**Exercise:** Could you say how many lines below contain the word "header"? Give the number with no other text.

Stored data
══════════════════════════════
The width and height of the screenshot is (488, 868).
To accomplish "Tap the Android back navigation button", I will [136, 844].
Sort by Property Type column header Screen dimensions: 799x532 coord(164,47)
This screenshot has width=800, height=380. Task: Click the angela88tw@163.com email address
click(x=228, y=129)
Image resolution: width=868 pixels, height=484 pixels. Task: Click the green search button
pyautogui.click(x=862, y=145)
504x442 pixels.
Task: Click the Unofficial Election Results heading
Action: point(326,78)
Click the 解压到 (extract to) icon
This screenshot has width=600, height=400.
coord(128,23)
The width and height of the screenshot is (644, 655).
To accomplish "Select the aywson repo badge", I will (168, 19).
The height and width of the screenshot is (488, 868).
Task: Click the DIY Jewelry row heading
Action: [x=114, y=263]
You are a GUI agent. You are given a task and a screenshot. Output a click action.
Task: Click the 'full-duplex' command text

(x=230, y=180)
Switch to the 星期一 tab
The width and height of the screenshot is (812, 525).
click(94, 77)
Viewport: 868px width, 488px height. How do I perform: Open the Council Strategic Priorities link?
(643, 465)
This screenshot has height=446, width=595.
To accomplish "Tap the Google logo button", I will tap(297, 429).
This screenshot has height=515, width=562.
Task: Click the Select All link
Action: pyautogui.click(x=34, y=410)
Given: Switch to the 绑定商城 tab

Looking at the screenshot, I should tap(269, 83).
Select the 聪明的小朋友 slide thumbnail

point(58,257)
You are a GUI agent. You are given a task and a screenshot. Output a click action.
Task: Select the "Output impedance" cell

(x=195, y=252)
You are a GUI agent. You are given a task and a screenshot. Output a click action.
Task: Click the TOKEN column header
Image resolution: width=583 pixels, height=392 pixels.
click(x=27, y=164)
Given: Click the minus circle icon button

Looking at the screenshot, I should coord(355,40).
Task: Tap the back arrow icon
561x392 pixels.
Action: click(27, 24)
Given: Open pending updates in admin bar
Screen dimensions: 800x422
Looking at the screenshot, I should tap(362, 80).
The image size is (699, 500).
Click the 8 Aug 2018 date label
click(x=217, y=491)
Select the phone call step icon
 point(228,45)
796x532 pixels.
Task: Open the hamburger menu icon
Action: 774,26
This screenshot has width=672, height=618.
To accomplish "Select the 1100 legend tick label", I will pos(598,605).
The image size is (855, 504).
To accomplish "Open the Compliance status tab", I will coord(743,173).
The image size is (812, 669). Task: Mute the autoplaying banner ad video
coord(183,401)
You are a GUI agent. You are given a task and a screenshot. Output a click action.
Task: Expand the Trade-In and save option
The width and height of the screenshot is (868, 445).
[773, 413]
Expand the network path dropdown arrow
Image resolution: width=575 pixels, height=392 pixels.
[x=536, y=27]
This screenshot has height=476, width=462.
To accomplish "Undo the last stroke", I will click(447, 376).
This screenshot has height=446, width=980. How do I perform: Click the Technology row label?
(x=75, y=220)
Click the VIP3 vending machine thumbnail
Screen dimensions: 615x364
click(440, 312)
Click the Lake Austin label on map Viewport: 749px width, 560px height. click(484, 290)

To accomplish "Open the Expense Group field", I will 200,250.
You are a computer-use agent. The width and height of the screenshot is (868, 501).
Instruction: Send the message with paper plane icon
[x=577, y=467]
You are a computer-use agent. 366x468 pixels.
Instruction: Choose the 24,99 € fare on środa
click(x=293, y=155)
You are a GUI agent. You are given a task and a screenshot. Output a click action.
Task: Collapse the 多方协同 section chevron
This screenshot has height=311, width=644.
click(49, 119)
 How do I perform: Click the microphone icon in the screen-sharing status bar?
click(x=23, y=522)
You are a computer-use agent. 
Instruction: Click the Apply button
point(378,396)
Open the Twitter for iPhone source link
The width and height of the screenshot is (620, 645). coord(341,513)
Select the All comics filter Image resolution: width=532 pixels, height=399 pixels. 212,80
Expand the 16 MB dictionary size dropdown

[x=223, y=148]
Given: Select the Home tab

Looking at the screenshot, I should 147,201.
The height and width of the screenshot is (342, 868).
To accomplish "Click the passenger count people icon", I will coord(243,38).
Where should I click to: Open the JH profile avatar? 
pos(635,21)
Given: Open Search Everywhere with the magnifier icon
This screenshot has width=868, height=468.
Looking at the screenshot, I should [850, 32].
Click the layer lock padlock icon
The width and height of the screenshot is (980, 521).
══════════════════════════════
**Answer for the task:** 2